→ Task statement: Please lay out all of the records below as a numbered list, leaving out any blank lines.

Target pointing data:
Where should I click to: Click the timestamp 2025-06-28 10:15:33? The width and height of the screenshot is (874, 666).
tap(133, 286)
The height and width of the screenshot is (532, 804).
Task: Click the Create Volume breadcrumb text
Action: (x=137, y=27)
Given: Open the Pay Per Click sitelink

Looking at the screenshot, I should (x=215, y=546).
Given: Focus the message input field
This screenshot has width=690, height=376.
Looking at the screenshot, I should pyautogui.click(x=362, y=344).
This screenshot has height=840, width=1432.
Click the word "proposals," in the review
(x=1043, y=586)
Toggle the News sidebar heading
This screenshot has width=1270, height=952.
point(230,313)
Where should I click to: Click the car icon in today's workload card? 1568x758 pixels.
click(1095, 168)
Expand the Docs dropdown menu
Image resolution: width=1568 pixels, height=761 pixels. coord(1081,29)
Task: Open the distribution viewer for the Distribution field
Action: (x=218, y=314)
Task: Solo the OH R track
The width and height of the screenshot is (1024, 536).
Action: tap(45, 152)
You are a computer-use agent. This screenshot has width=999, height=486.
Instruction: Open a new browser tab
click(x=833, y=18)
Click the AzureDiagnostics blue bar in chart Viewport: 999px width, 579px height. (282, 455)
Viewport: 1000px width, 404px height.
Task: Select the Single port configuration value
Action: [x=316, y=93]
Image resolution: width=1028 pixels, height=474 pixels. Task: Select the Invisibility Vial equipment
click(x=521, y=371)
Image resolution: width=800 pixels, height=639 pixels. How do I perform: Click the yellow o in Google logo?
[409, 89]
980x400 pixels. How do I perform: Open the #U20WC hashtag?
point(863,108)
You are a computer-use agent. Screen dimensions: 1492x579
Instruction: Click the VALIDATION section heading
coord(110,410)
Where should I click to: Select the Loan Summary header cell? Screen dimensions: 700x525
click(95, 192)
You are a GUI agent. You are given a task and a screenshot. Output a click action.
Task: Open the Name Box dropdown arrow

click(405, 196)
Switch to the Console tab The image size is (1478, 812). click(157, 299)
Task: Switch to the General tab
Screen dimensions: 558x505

→ Solution to this task:
1. Where should I click to: Click the timestamp 2025-06-28 10:15:33? The width and height of the screenshot is (874, 666).
2. tap(133, 286)
3. The height and width of the screenshot is (532, 804).
4. Task: Click the Create Volume breadcrumb text
5. Action: (x=137, y=27)
6. Given: Open the Pay Per Click sitelink
7. Looking at the screenshot, I should (x=215, y=546).
8. Given: Focus the message input field
9. This screenshot has width=690, height=376.
10. Looking at the screenshot, I should pyautogui.click(x=362, y=344).
11. This screenshot has height=840, width=1432.
12. Click the word "proposals," in the review
13. (x=1043, y=586)
14. Toggle the News sidebar heading
15. This screenshot has width=1270, height=952.
16. point(230,313)
17. Where should I click to: Click the car icon in today's workload card? 1568x758 pixels.
18. click(1095, 168)
19. Expand the Docs dropdown menu
20. Image resolution: width=1568 pixels, height=761 pixels. coord(1081,29)
21. Task: Open the distribution viewer for the Distribution field
22. Action: (x=218, y=314)
23. Task: Solo the OH R track
24. The width and height of the screenshot is (1024, 536).
25. Action: tap(45, 152)
26. You are a computer-use agent. This screenshot has width=999, height=486.
27. Instruction: Open a new browser tab
28. click(x=833, y=18)
29. Click the AzureDiagnostics blue bar in chart Viewport: 999px width, 579px height. (282, 455)
30. Viewport: 1000px width, 404px height.
31. Task: Select the Single port configuration value
32. Action: [x=316, y=93]
33. Image resolution: width=1028 pixels, height=474 pixels. Task: Select the Invisibility Vial equipment
34. click(x=521, y=371)
35. Image resolution: width=800 pixels, height=639 pixels. How do I perform: Click the yellow o in Google logo?
36. [409, 89]
37. 980x400 pixels. How do I perform: Open the #U20WC hashtag?
38. point(863,108)
39. You are a computer-use agent. Screen dimensions: 1492x579
40. Instruction: Click the VALIDATION section heading
41. coord(110,410)
42. Where should I click to: Select the Loan Summary header cell? Screen dimensions: 700x525
43. click(95, 192)
44. You are a GUI agent. You are given a task and a screenshot. Output a click action.
45. Task: Open the Name Box dropdown arrow
46. click(405, 196)
47. Switch to the Console tab The image size is (1478, 812). click(157, 299)
48. Task: Switch to the General tab
49. Screen dimensions: 558x505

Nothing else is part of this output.